The goal of this recipe was to recreate a high-heat wok cooked dish on a stove top by altering the stir fry technique. By cooking the ingredients in batches and combining all of the ingredients just prior to serving, the high-heat char typical of this dish was achieved. This version was indeed the closest I’ve come to reproducing my husband’s favorite take out dish.
This recipe was adapted from Cook’s Illustrated. I used baby bok choy instead of broccolini, chicken thighs instead of breasts, Thai chiles instead of serrano, and fresh rice noodles. I reduced the oil and doubled the recipe as well. Great!
Yield: Serves 8
For the Chile-Vinegar:
- 1/3 cup white vinegar
- 2 Thai chiles or 1 serrano chile, stemmed and sliced into thin rings
For the Stir-Fry:
- 5 boneless, skinless chicken thighs, trimmed and cut against grain into ¼-inch thick slices
- 2 tsp baking soda
- 24 oz fresh wide rice noodles (can substitute 16 oz 1/4-inch wide dried rice noodles)
- 5-6 T vegetable oil (I used sunflower seed oil)
- 1/2 cup oyster sauce
- 3 T soy sauce
- 4 T packed dark brown sugar
- 2 T white vinegar
- 2 tsp molasses
- 2 tsp fish sauce
- 8 garlic cloves, sliced thin
- 6 large eggs
- 2 pounds baby bok choy (about 10), sliced into 1/2-inch pieces, separated into leaves and stems (broccolini or broccoli are good substitutes)
- additional greens, if desired (I added 1/2 head of my CSA Sugarloaf Chicory as well)
For the Chile Vinegar:
- Combine vinegar and serrano in bowl. Let stand at room temperature for at least 15 minutes.
For the Stir Fry:
- Combine chicken with 4 tablespoons water and baking soda in bowl. Let sit at room temperature for 15 minutes. Rinse chicken in cold water and drain well.
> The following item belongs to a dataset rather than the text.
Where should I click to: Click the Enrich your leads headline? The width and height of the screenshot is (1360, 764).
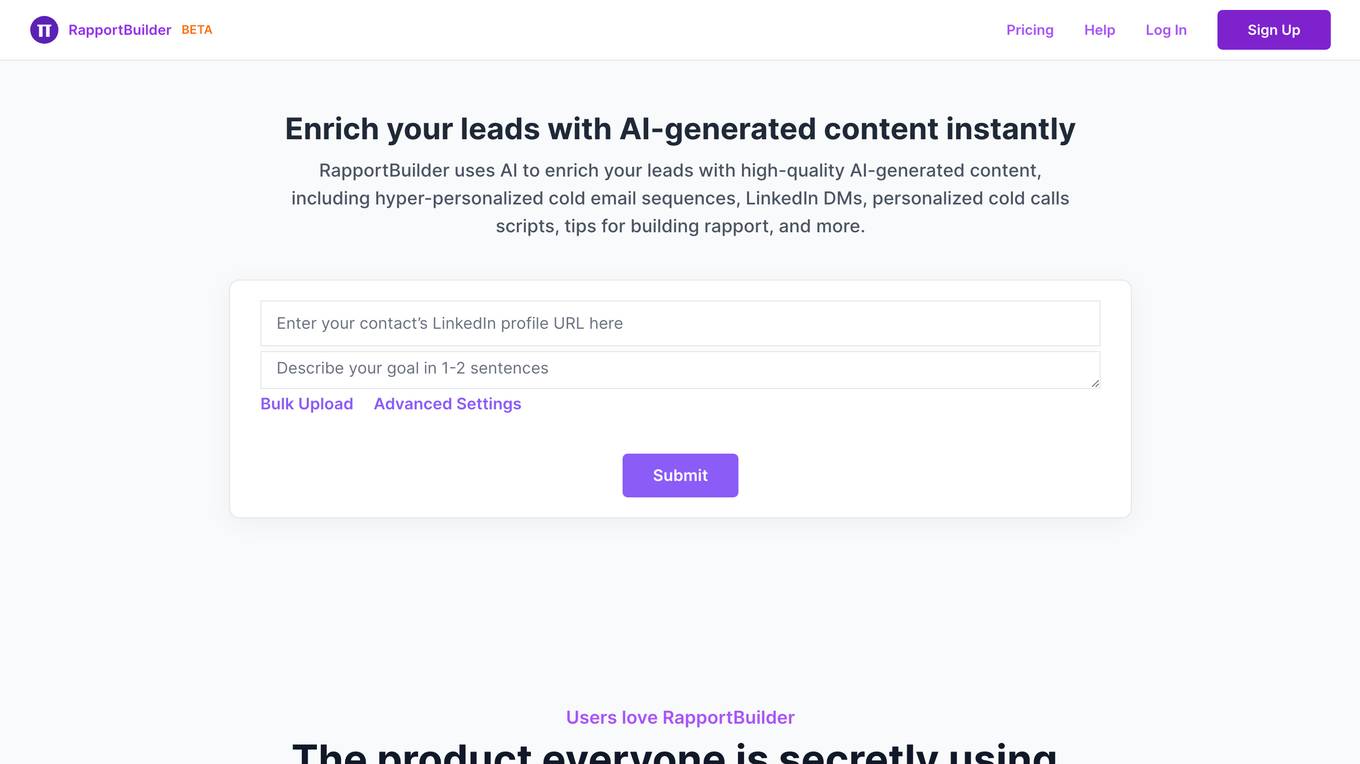(680, 129)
- If using fresh rice noodles: Place noodles in very hot tap water until they can be separated into large pieces. (If using dried rice noodles: Bring 6 cups water to boil. Place noodles in large bowl. Pour boiling water over noodles. Stir, then soak until noodles are almost tender, about 8 minutes, stirring once halfway through soak. Drain and rinse with cold water. Drain well and toss with 2 teaspoons oil.)
- Whisk oyster sauce, soy sauce, sugar, vinegar, molasses, and fish sauce together in bowl.
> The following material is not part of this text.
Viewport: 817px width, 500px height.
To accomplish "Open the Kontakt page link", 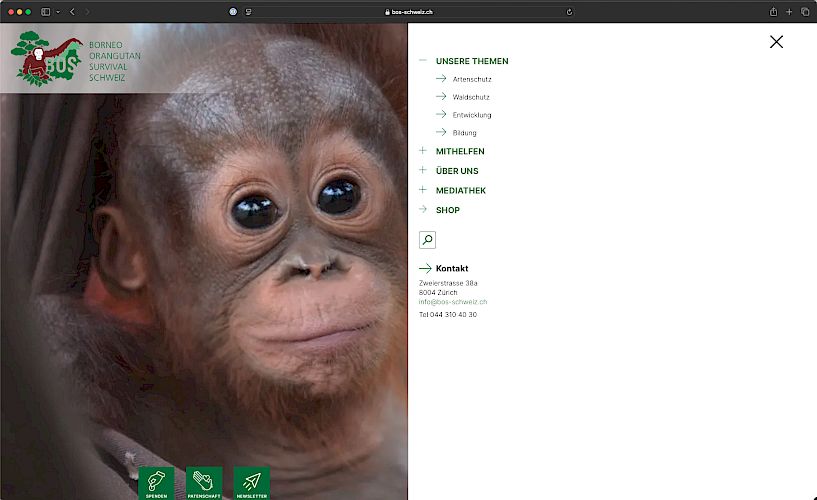I will (x=451, y=268).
- Heat 1 T oil and garlic in 12-inch (nonstick) skillet over high heat, stirring occasionally, until garlic is deep golden brown, about minute.
- Add chicken and 4 tablespoons sauce mixture, toss to coat, and spread chicken into even layer. Cook, without stirring, until chicken begins to brown, 1 to 1½ minutes.
- Using tongs, flip chicken and cook, without stirring, until second side begins to brown, 1 to 1½ minutes.
- Push chicken to 1 side of skillet. Add 1 T oil to cleared side of skillet.
- Add eggs to clearing. Using rubber spatula, stir eggs gently and cook until set but still wet. Stir eggs into chicken and continue to cook, breaking up large pieces of egg, until eggs are fully cooked, 30 to 60 seconds. Transfer chicken mixture to bowl.
- Heat 1 T oil in now-empty skillet until smoking. Add bok choy stems and cook for 1 minute, stirring. Add the remaining bok choy leaves and 4 tablespoons sauce and toss to coat.
- Cover skillet and cook for about 1 to 2 minutes, stirring once halfway through cooking.
- Remove lid and continue to cook until broccolini is crisp and very brown in spots, 2 to 3 minutes, stirring once halfway through cooking. Transfer broccolini to bowl with chicken mixture.
- Sauce any additional greens in the remaining cooking liquid, if desired.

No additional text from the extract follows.